## WHAT YOU ARE ASKED TO DO
Each line below from the one containing "You are a computer-use" through the one containing "Instruction: Pause the _crystal endpoint" should be output exactly as it stands, and no other line should appear.

## INPUT DATA
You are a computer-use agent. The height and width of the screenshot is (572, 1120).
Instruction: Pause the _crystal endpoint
==
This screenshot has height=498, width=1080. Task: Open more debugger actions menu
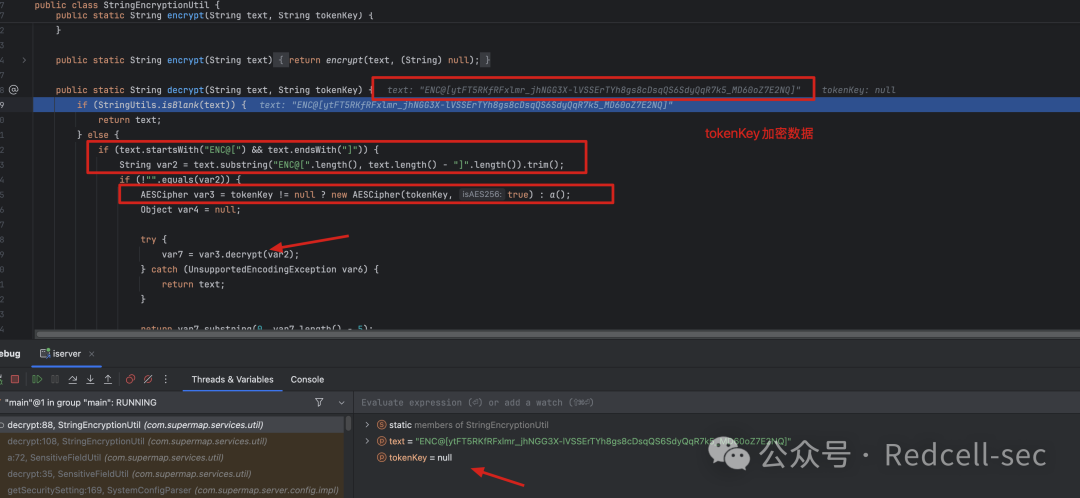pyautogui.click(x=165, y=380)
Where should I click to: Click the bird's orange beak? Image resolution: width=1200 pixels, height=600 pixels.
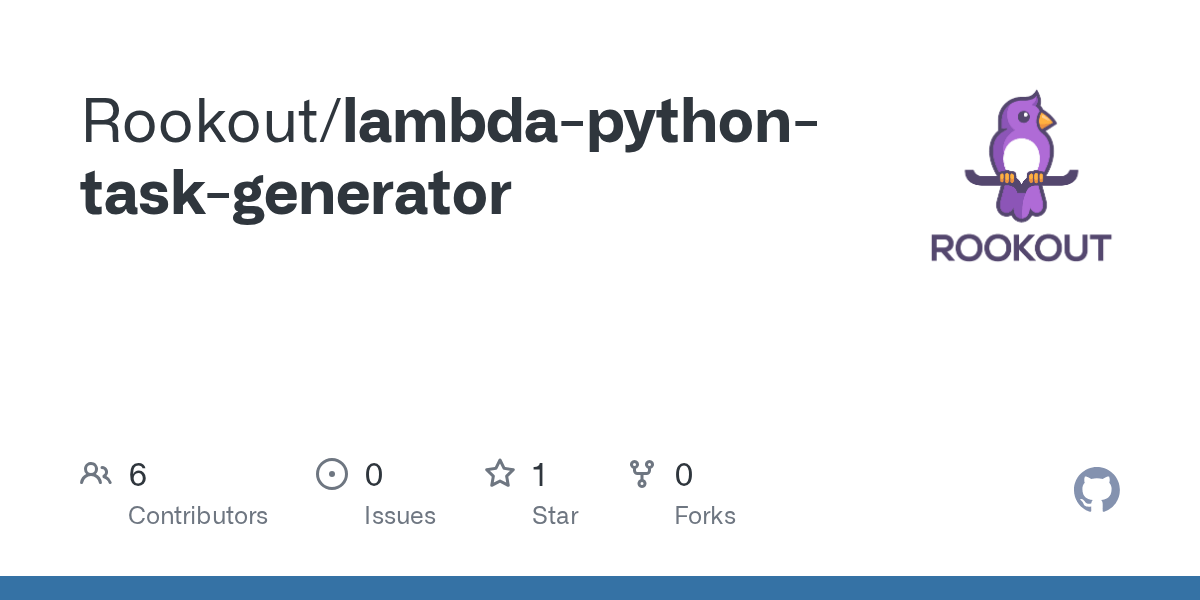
--
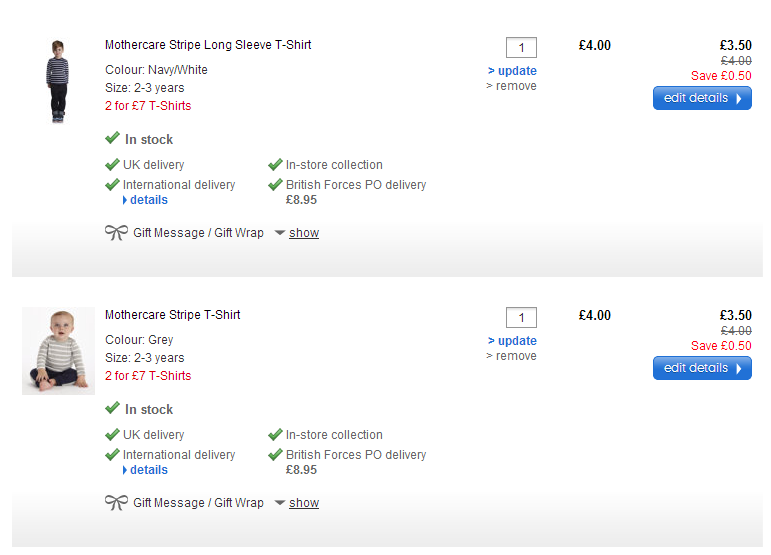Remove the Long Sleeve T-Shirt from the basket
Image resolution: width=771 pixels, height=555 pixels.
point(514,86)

## SOLUTION
You are a computer-use agent. The height and width of the screenshot is (572, 1120).
Instruction: Pause the _crystal endpoint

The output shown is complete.